■ EXERCISE INPUTS
========================================

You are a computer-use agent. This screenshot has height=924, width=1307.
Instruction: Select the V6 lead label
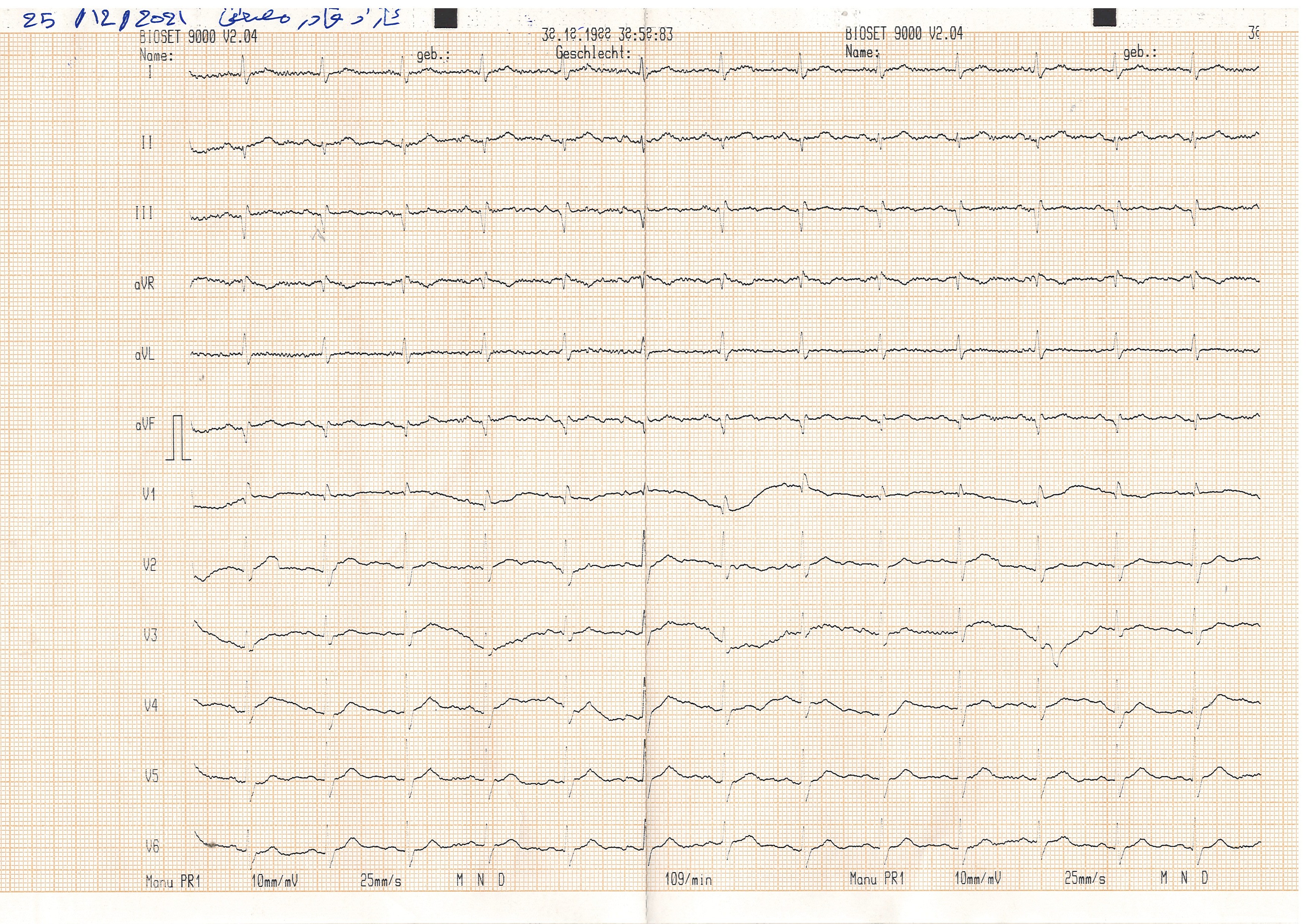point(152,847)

========================================

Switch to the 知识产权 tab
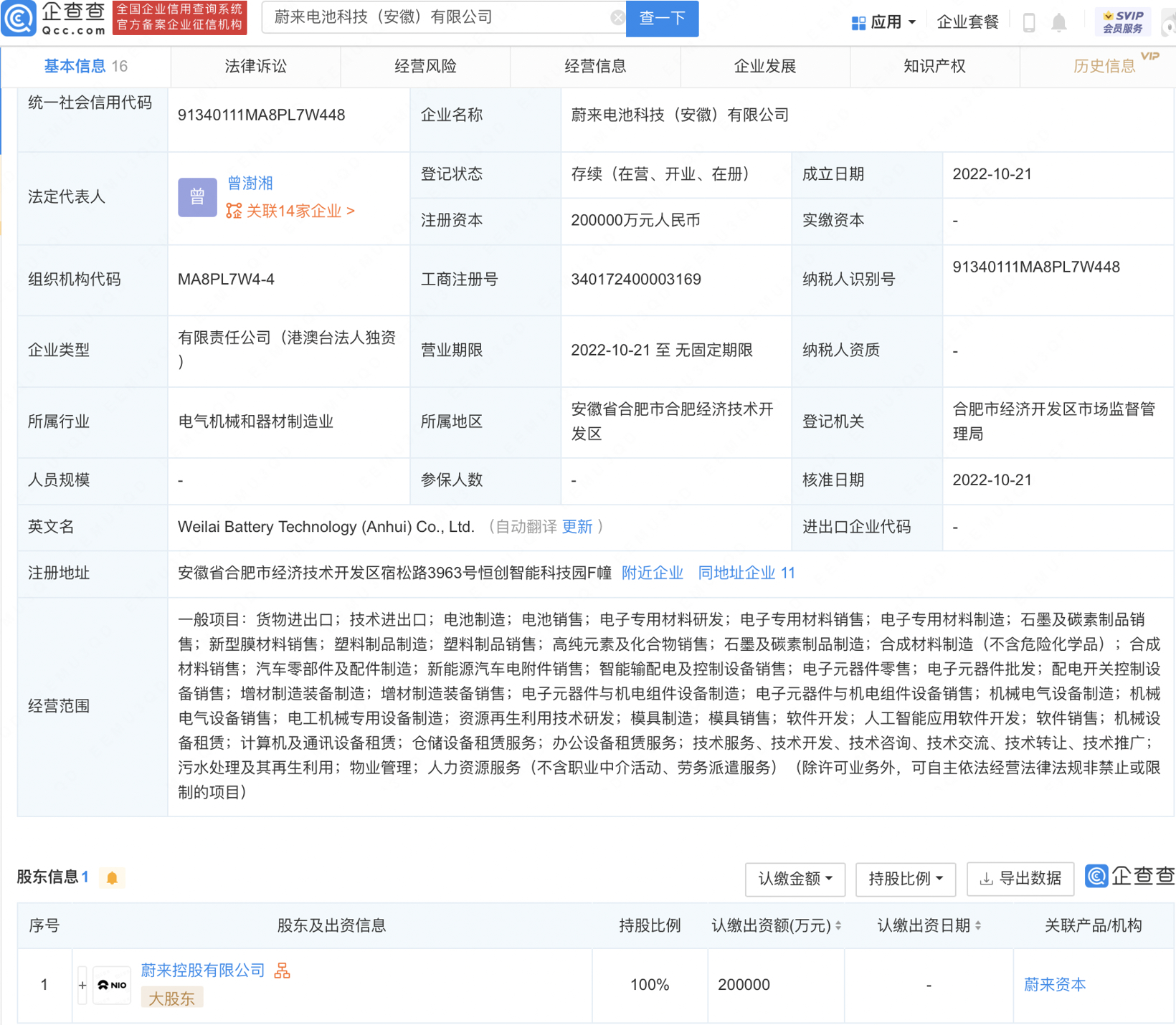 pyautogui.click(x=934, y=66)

========================================

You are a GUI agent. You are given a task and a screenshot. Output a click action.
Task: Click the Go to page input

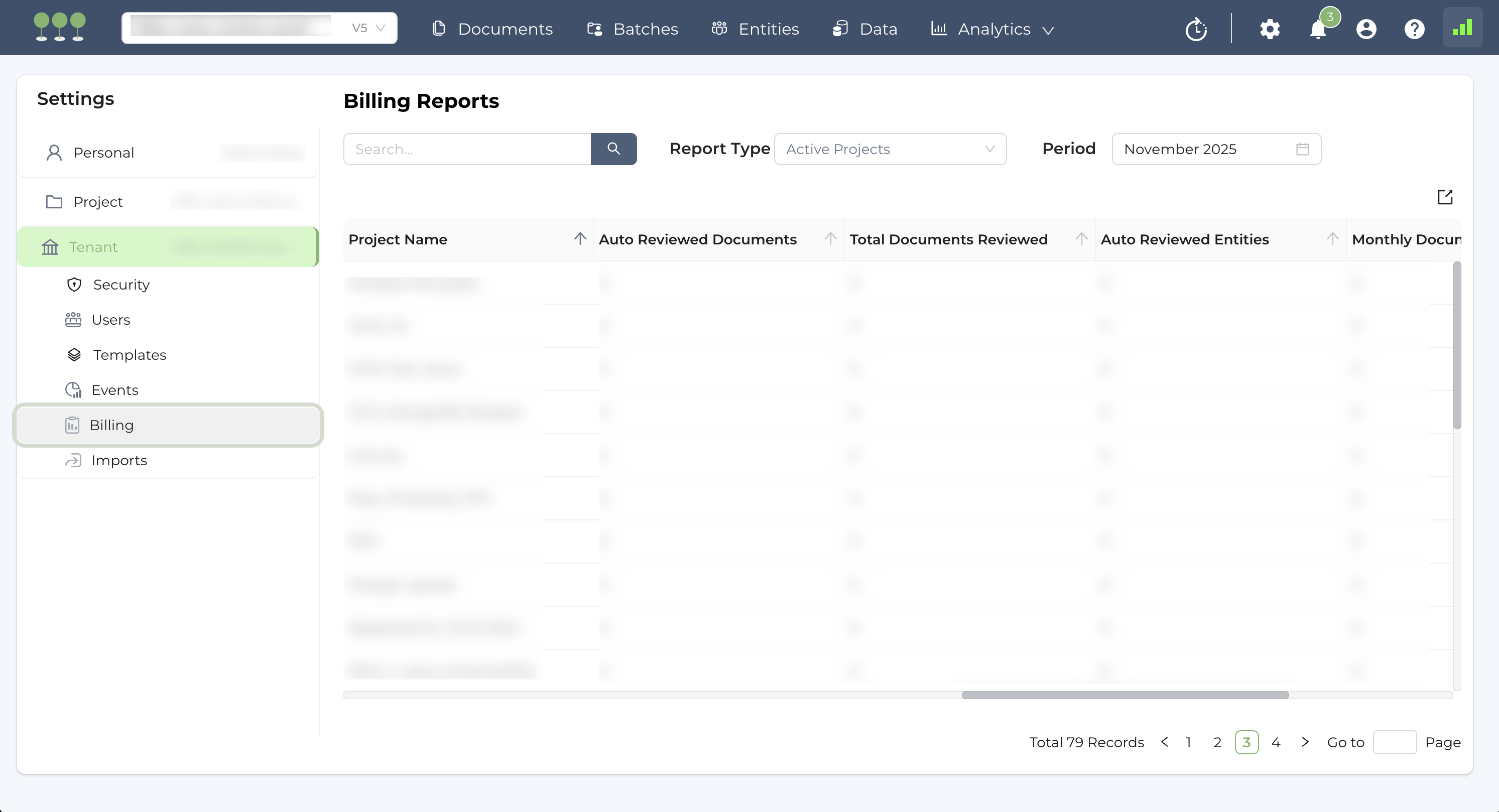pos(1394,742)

========================================

■ PROBLEM
Return all lines of the material that have "agent" in them.

■ ANSWER TO THIS EXERCISE
You are a computer-use agent. This screenshot has height=924, width=1307.
You are a GUI agent. You are given a task and a screenshot. Output a click action.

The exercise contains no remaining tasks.